“Rocky Balboa” does not stand alone.
In order to appreciate it, you have to at least watch “Rocky” (1976), the film that started it all.
In order to fully appreciate it, you have to endure the four films in between.
“Rocky” is a movie with heart. It is, at its essence, not a boxing movie, but a love story. The Philadelphia pug is fighting, not just to win the heavyweight boxing championship. He is fighting to win the heart of Adrian (Talia Shire), the shy and plain pet shop clerk.
With each subsequent film, as the numbers began to pile up behind Rocky’s name, I got more and more discouraged. I heard Sly Stallone once talk about the excess of the 80″s in “Rocky II – V”. He got that right. Those films are excessive, messy affairs. I could almost feel the line being played out, though I didn’t know why.
When it was announced that the final film in the franchise was coming out, I had misgivings about watching it.
I was pleasantly surprised.
Behold, at last, another “Rocky” movie with a heart.
I think it surpasses the first film, even while relying on it as a point of reference. There are many echoes back to the first film.This especially happens during the ‘Anniversary Tour” that Rocky takes along with his friend and brother-in-law, Paulie (Burt Young). On it, he visits some of the old sites where he first courted Adrian. (Between “Rocky V” and “RB,” Adrian dies of cancer.)
“You’re livin’ your life backwards!” Paulie complains, and he’s right. We know he’s right. The question is, “Where does Rocky go from here?”
Enter Marie (Geraldine Hughes).
We met her in the first film as an adolescent girl hanging with the wrong crowd. Rocky walks her home one night, trying to set her on the right path. She responds by telling him, “Screw you, creepo!”
Now we see her again, thirty years later. She’s tending bar in the old neighbor hood. She and Rocky get acquainted again and he’s soon defending her against the same type of people she used to hang out with.

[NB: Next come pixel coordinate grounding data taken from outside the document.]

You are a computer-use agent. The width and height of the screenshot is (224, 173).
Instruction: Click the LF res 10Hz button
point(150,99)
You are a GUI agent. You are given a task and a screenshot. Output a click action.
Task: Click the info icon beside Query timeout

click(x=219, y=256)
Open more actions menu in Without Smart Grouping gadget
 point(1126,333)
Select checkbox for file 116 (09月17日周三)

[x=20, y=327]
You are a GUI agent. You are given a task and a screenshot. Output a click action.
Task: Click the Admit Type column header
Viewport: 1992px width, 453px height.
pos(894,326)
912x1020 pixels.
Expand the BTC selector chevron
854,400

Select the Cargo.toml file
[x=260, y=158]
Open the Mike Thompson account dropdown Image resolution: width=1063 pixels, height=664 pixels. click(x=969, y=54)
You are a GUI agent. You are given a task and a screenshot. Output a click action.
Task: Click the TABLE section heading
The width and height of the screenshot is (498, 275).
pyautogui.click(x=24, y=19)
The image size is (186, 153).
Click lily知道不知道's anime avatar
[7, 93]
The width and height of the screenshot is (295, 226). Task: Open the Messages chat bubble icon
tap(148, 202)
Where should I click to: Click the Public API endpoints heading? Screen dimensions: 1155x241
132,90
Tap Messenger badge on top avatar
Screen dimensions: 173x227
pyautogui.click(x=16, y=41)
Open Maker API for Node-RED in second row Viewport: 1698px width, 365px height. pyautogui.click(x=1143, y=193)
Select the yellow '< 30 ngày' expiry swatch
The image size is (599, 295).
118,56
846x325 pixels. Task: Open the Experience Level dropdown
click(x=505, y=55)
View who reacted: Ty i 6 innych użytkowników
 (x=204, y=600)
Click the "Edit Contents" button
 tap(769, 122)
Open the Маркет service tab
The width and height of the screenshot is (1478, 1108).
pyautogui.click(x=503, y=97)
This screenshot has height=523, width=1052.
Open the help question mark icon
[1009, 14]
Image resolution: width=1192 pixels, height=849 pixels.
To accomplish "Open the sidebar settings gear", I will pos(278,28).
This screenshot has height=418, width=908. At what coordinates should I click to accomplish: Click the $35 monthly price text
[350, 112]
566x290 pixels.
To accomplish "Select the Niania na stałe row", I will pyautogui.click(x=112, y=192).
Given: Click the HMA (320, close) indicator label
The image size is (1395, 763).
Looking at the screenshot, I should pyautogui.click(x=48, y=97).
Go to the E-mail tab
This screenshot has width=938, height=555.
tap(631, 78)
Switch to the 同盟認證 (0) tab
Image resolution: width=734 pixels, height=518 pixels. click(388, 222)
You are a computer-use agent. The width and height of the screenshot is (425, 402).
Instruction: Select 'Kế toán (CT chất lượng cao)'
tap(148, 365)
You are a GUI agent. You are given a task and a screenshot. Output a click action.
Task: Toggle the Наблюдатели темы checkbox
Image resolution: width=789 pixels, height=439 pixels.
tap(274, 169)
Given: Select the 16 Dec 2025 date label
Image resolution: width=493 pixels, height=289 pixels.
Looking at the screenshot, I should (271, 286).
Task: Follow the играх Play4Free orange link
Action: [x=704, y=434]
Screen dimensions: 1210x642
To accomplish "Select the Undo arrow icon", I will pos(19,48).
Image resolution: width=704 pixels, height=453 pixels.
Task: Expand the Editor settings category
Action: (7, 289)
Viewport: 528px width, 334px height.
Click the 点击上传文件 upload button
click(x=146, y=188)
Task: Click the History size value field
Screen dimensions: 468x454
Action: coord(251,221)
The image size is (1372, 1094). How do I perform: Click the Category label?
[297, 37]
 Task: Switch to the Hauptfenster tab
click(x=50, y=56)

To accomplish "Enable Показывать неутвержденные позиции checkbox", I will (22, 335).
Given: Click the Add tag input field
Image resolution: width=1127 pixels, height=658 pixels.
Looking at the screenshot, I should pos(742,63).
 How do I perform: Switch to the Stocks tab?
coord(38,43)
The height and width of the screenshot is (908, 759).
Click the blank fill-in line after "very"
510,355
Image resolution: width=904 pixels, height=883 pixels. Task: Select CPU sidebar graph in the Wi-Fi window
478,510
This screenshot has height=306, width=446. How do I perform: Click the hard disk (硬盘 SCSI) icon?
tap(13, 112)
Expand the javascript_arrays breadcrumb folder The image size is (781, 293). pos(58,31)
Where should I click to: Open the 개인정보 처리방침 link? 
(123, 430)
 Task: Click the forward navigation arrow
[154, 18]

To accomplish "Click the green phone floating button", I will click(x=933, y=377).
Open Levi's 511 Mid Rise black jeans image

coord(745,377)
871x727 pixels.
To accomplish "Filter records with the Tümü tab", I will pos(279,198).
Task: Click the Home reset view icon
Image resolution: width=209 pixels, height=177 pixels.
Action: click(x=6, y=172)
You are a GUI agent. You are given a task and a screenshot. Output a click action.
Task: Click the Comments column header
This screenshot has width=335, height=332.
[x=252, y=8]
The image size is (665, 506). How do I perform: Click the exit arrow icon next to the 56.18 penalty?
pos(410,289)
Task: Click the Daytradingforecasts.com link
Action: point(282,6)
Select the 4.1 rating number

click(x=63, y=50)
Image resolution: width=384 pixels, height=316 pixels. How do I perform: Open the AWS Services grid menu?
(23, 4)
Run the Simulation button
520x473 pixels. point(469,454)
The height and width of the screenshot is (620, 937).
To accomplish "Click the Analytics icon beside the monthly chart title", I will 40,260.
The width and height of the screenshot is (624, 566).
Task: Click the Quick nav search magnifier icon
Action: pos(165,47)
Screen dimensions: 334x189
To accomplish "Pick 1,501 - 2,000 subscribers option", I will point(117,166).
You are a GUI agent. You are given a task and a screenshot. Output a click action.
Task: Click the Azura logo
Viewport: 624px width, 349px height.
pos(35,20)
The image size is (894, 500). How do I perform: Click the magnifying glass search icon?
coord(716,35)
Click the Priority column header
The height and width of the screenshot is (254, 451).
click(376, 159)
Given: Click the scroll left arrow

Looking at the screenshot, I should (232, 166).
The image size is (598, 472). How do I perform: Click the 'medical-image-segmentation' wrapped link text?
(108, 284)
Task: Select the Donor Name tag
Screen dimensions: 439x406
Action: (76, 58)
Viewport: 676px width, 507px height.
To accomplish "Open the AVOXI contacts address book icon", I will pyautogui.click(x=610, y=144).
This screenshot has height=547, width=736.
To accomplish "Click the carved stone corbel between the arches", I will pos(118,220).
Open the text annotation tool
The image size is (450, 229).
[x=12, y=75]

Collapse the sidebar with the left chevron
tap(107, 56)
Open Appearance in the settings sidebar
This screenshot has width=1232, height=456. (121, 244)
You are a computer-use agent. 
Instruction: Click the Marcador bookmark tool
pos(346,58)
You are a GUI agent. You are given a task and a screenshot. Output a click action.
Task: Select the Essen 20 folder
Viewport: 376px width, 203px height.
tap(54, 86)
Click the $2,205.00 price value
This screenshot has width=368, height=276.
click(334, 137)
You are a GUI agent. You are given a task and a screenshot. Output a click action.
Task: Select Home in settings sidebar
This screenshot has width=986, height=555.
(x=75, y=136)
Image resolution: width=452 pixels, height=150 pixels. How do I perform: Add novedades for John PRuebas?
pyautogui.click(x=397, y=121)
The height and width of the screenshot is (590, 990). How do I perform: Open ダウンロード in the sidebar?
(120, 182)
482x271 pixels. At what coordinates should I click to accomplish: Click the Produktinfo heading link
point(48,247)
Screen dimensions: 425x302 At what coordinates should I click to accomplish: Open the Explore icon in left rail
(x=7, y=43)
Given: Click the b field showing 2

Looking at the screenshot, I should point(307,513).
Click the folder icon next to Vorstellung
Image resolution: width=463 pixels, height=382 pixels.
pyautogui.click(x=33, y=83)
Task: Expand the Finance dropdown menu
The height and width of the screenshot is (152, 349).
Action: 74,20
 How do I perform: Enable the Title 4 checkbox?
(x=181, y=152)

This is a beautiful part about of “RB”: watching how Rocky relates to the people around him.
For Marie and her son, Steps (James Francis Kelly III), he becomes like a guardian angel, offering them both work at his restaurant and trying to give Marie a more positive image of herself.
For his estranged son, Robert (Milo Ventimiglia), who chafes at trying to live in the huge shadow of a local legend, he reaches out, trying to get closer to him, trying to encourage him to be his own man.
For the cantankerous Paulie, he tries, as he always has, to smooth out his rough edges.
Like I said, Rocky Balboa doesn’t stand alone.
He is at the center of a group of people who, in turn, rally around him as he prepares to fight the reigning heavyweight champion, Mason “The Line” Dixon (Antonio Tarver), in an exhibition fight for charity.
Why? Why, at the age of 60, does Rocky want to fight again?
He tells Paulie that “there’s still stuff in the basement,” and many older guys perk up their ears. They know just what he’s talking about.
Before I go further, let me remind you that this is a “Rocky” film and you know that there’s going to be a fight at the end. But I found that the heart of the movie happens before the gloves are even put on.
The real fight going on in “RB” has to do with the “stuff in the basement.” Rocky’s real fight is with himself, trying to redefine his life, not so much after his boxing career is over, but after the death of his beloved Adrian.
I like Rocky at 60. I love the heart of the man who reaches out to those around him, even as he struggles within himself.
The night before his fight in Las Vegas with Dixon, Marie comes to his hotel room door. She gives him a picture of Adrian that she brought from the restaurant. Then she tells him, “You go out there and you show them that the last thing to age on a person is their heart.”
That, my friends, is the movie’s message. That is the movie’s heart.
So, go ahead, watch the first “Rocky” movie. If you can stand it, wade through the next four films.
Then sit back and treat yourself to “Rocky Balboa,” the crown jewel of the series.
To Sly Stallone’s credit, he saved the best for last.